**EXERCISE TASK A**
In the records, switch "Schedule" to "Calendar" in the lines from the start of the records up to and including the line with "The image size is (1320, 742).", and give those lines again with nothing else changed.
──────── TEXT
The brilliantly whitewashed villages and towns of inland Andalusia are called Pueblos Blancos. These are archetypal towns and villages that dot the steep slopes of the mountains, which extend north of Gibraltar. They occupy that part of Andalusia that is between the Atlantic in the west and the Mediterranean extending eastward. One of the most traveled routes through the towns is the road that stretches from Arcos de la Frontera all the way to Ronda in the east.
Many towns have "de la Frontera" as part of their name, an ancient reference to the frontier towns that formed a boundary between Christian-held territories and Muslim towns and villages during the Middle Ages. Although the Catholic troops eventually triumphed, it is often the Moorish influence that makes these towns architecturally interesting, with their labyrinths of narrow, cobblestone streets, their fortress-like walls, and their little whitewashed houses with the characteristic wrought-iron grilles.
────────────────
──────── RECORDS SUPPLIED
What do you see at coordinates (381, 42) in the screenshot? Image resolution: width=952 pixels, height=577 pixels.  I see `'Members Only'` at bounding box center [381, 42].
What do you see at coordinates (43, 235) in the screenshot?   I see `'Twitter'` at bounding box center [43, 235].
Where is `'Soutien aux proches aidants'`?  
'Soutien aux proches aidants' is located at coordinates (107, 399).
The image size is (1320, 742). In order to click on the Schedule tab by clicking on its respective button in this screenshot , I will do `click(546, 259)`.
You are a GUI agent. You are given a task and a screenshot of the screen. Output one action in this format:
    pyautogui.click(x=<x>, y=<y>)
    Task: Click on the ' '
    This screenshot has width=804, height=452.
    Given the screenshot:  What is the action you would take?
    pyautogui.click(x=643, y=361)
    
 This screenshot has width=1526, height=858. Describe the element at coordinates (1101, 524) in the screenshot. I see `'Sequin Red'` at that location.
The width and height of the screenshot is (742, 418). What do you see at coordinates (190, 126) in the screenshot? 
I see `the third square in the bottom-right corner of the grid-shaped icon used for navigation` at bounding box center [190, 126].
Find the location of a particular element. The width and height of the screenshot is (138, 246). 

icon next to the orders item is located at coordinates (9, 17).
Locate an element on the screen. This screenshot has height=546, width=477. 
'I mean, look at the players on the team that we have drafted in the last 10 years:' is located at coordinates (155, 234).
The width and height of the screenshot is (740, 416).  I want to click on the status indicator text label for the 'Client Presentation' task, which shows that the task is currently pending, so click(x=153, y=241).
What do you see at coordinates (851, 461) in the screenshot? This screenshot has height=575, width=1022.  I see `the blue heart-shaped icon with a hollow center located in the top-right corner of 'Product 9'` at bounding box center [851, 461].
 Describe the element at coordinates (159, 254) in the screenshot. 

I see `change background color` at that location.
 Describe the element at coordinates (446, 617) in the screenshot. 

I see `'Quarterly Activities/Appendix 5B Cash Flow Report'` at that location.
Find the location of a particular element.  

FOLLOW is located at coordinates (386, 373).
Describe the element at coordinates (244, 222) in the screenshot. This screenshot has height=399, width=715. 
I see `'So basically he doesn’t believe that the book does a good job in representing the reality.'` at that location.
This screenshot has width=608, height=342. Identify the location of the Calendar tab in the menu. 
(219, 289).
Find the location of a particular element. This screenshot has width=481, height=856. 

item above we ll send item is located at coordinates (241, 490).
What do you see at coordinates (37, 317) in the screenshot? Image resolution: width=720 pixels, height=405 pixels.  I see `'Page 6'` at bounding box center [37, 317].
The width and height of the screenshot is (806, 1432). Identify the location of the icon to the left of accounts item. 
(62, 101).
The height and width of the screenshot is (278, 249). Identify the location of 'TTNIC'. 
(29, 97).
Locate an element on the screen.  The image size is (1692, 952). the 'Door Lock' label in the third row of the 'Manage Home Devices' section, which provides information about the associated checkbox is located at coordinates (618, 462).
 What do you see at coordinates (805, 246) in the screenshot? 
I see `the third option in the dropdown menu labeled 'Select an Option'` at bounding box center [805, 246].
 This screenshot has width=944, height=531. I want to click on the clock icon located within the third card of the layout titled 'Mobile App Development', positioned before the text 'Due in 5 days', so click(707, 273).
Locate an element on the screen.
────────────────
**EXERCISE TASK B**
Can you reproduce the passage of the text on the Pueblos Blancos from "Many towns have" up to and including "characteristic wrought-iron grilles."?

**WRITTEN RESPONSE A**
What do you see at coordinates (381, 42) in the screenshot? Image resolution: width=952 pixels, height=577 pixels.  I see `'Members Only'` at bounding box center [381, 42].
What do you see at coordinates (43, 235) in the screenshot?   I see `'Twitter'` at bounding box center [43, 235].
Where is `'Soutien aux proches aidants'`?  
'Soutien aux proches aidants' is located at coordinates (107, 399).
The image size is (1320, 742). In order to click on the Calendar tab by clicking on its respective button in this screenshot , I will do `click(546, 259)`.

**WRITTEN RESPONSE B**
Many towns have "de la Frontera" as part of their name, an ancient reference to the frontier towns that formed a boundary between Christian-held territories and Muslim towns and villages during the Middle Ages. Although the Catholic troops eventually triumphed, it is often the Moorish influence that makes these towns architecturally interesting, with their labyrinths of narrow, cobblestone streets, their fortress-like walls, and their little whitewashed houses with the characteristic wrought-iron grilles.